--- start of RECORDS FOR THIS EXERCISE ---

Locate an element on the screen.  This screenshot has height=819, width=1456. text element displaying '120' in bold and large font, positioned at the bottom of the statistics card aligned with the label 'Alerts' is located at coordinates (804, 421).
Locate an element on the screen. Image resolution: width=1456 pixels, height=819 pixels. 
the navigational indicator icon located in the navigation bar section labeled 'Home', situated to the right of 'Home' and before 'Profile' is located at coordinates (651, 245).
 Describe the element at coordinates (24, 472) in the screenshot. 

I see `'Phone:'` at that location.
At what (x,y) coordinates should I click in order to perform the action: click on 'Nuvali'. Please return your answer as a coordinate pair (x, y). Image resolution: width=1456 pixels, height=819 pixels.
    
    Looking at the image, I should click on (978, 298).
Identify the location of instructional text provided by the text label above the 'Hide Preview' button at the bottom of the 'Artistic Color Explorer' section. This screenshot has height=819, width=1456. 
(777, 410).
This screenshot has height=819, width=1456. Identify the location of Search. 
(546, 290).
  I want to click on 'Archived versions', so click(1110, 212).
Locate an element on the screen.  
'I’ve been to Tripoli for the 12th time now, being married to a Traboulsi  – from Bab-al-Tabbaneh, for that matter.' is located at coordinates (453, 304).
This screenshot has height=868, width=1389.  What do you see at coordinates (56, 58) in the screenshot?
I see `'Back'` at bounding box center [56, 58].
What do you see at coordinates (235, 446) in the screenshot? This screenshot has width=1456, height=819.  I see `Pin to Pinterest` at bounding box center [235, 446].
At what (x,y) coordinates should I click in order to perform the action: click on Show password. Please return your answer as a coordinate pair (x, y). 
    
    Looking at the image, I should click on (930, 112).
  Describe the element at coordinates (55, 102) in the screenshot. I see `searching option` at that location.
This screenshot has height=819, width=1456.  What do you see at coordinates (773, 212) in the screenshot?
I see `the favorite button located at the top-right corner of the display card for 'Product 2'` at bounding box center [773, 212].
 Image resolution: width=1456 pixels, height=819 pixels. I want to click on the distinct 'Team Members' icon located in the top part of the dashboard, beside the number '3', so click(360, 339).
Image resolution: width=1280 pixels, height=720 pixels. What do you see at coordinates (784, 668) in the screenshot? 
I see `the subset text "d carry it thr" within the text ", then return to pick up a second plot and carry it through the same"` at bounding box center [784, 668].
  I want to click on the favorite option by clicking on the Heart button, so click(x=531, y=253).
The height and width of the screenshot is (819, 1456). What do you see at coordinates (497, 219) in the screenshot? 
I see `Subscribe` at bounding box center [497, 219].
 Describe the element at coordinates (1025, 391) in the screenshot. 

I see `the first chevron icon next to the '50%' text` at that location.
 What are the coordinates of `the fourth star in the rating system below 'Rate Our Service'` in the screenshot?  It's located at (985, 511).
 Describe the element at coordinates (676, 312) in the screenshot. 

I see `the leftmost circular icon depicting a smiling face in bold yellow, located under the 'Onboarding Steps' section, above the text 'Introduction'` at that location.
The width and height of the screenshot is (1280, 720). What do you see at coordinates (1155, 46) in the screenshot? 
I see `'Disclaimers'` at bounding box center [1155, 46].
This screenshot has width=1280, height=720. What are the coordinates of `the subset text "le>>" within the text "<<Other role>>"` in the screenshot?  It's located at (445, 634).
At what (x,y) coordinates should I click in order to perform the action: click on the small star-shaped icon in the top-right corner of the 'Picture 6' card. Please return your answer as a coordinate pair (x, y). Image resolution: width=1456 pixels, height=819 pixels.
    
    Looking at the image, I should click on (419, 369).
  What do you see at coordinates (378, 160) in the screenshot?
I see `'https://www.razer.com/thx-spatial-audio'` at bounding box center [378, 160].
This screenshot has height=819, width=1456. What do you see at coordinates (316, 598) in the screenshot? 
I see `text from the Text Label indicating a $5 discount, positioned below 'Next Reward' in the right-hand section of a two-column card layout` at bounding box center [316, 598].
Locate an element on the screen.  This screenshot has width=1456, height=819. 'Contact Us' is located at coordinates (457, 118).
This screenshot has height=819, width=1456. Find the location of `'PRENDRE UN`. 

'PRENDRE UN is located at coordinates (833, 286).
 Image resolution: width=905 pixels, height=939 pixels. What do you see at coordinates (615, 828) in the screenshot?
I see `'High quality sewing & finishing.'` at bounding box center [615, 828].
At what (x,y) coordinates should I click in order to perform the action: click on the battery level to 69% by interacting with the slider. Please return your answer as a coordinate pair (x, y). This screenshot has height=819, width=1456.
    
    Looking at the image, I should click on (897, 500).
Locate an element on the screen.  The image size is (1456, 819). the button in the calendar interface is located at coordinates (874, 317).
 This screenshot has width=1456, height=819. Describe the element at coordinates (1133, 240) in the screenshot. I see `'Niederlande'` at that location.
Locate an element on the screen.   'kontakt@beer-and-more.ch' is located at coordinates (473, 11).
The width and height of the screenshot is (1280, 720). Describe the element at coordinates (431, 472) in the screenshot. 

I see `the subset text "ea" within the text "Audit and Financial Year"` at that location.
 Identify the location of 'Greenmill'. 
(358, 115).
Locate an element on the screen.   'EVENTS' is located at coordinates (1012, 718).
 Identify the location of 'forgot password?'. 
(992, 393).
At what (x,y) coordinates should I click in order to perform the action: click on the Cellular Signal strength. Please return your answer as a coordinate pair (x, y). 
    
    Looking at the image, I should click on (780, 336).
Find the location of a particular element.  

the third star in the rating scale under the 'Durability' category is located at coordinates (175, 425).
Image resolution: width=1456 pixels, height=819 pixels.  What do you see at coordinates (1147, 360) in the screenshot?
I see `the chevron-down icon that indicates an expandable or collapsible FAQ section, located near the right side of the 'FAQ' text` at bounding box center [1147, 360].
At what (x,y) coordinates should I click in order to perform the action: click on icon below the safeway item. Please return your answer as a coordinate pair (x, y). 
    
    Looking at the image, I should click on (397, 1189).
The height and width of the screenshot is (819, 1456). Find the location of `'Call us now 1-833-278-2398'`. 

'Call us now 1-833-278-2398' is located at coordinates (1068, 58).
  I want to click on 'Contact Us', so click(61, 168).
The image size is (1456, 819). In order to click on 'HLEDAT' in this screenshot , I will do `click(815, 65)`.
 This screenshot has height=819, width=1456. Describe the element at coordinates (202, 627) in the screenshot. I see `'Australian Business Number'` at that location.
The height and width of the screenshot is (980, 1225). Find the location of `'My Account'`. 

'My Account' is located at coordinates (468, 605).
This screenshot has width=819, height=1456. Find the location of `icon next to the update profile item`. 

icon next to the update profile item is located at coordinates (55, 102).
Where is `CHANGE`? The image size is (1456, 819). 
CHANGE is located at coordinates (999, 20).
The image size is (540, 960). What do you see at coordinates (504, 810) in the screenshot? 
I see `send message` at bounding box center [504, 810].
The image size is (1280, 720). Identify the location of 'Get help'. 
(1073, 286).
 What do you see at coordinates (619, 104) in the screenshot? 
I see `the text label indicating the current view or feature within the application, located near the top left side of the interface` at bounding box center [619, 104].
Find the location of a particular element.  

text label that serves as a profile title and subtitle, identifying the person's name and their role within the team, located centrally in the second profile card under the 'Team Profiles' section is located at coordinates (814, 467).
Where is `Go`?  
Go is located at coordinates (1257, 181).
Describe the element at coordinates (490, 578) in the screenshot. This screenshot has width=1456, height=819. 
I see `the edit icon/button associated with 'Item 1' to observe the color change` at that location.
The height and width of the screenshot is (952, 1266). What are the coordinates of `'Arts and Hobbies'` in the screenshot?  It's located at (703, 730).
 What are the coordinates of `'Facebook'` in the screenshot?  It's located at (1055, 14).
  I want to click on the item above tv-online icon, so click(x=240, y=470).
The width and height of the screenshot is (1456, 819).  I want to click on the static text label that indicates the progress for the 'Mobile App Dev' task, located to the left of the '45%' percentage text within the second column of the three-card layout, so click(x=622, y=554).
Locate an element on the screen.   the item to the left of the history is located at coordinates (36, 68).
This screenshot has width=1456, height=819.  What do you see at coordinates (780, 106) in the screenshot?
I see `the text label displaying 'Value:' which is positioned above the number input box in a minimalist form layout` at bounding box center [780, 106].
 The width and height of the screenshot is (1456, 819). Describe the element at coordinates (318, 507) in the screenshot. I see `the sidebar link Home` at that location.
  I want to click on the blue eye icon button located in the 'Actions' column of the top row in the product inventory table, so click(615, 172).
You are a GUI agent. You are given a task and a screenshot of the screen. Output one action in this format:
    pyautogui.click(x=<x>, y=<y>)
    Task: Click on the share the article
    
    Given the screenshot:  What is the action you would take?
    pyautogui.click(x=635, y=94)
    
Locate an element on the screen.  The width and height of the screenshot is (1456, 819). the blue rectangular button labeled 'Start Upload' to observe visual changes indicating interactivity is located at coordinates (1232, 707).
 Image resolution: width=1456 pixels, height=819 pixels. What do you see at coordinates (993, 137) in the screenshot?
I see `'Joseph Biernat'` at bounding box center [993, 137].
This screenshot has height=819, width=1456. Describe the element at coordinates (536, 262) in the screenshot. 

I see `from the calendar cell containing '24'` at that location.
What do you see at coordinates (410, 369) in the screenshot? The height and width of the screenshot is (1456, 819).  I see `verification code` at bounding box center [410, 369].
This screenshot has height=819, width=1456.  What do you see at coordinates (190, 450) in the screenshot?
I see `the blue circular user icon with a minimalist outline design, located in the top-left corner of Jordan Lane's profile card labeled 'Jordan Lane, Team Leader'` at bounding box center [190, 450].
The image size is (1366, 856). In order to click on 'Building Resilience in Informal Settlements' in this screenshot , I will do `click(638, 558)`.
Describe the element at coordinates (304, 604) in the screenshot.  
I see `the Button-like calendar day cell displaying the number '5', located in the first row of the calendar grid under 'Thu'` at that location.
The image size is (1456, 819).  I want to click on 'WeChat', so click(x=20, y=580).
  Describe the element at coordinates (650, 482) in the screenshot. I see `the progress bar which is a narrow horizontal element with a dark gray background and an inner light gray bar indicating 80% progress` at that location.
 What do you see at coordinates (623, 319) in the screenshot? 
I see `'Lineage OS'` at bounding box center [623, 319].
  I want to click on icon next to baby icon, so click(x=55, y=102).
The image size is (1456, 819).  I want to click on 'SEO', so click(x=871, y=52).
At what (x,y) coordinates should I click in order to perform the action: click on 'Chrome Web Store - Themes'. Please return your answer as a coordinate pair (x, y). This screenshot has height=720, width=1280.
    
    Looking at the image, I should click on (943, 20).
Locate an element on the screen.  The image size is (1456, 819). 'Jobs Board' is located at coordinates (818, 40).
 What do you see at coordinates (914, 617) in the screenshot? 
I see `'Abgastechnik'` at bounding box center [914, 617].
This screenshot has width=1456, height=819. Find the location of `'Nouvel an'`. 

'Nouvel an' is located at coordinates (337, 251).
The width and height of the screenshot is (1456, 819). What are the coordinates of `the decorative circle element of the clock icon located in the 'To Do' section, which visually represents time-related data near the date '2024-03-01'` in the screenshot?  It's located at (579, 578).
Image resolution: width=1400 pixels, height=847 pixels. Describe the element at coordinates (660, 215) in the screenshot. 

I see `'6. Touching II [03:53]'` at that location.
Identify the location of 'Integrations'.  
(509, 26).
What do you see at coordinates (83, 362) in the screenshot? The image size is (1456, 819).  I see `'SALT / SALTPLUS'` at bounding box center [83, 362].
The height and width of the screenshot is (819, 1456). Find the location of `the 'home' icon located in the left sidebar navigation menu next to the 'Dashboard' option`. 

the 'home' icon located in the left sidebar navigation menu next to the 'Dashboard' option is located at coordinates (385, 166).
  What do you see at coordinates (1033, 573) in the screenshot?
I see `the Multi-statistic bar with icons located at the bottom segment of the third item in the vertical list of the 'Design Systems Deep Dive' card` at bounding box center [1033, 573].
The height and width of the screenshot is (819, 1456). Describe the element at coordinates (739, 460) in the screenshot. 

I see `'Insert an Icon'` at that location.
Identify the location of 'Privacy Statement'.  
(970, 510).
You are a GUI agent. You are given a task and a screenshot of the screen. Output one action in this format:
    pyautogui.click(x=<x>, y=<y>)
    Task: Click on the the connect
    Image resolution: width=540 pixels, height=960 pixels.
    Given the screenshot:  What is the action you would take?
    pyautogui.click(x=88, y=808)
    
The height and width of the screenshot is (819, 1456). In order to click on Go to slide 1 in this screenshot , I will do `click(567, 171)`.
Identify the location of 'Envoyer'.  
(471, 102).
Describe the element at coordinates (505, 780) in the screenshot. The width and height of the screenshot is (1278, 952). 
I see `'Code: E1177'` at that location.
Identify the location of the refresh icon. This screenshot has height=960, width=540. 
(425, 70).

--- end of RECORDS FOR THIS EXERCISE ---

EXERCISE OBJECTIVE :: Rewrite the listing from the line with "What do you see at coordinates (83, 362)" through the end of the listing, substituting "Find the position of" for "Identify the location of" and keeping everything else the same.

FULL ANSWER ::
What do you see at coordinates (83, 362) in the screenshot? The image size is (1456, 819).  I see `'SALT / SALTPLUS'` at bounding box center [83, 362].
The height and width of the screenshot is (819, 1456). Find the location of `the 'home' icon located in the left sidebar navigation menu next to the 'Dashboard' option`. 

the 'home' icon located in the left sidebar navigation menu next to the 'Dashboard' option is located at coordinates (385, 166).
  What do you see at coordinates (1033, 573) in the screenshot?
I see `the Multi-statistic bar with icons located at the bottom segment of the third item in the vertical list of the 'Design Systems Deep Dive' card` at bounding box center [1033, 573].
The height and width of the screenshot is (819, 1456). Describe the element at coordinates (739, 460) in the screenshot. 

I see `'Insert an Icon'` at that location.
Find the position of 'Privacy Statement'.  
(970, 510).
You are a GUI agent. You are given a task and a screenshot of the screen. Output one action in this format:
    pyautogui.click(x=<x>, y=<y>)
    Task: Click on the the connect
    Image resolution: width=540 pixels, height=960 pixels.
    Given the screenshot:  What is the action you would take?
    pyautogui.click(x=88, y=808)
    
The height and width of the screenshot is (819, 1456). In order to click on Go to slide 1 in this screenshot , I will do `click(567, 171)`.
Find the position of 'Envoyer'.  
(471, 102).
Describe the element at coordinates (505, 780) in the screenshot. The width and height of the screenshot is (1278, 952). 
I see `'Code: E1177'` at that location.
Find the position of the refresh icon. This screenshot has height=960, width=540. 
(425, 70).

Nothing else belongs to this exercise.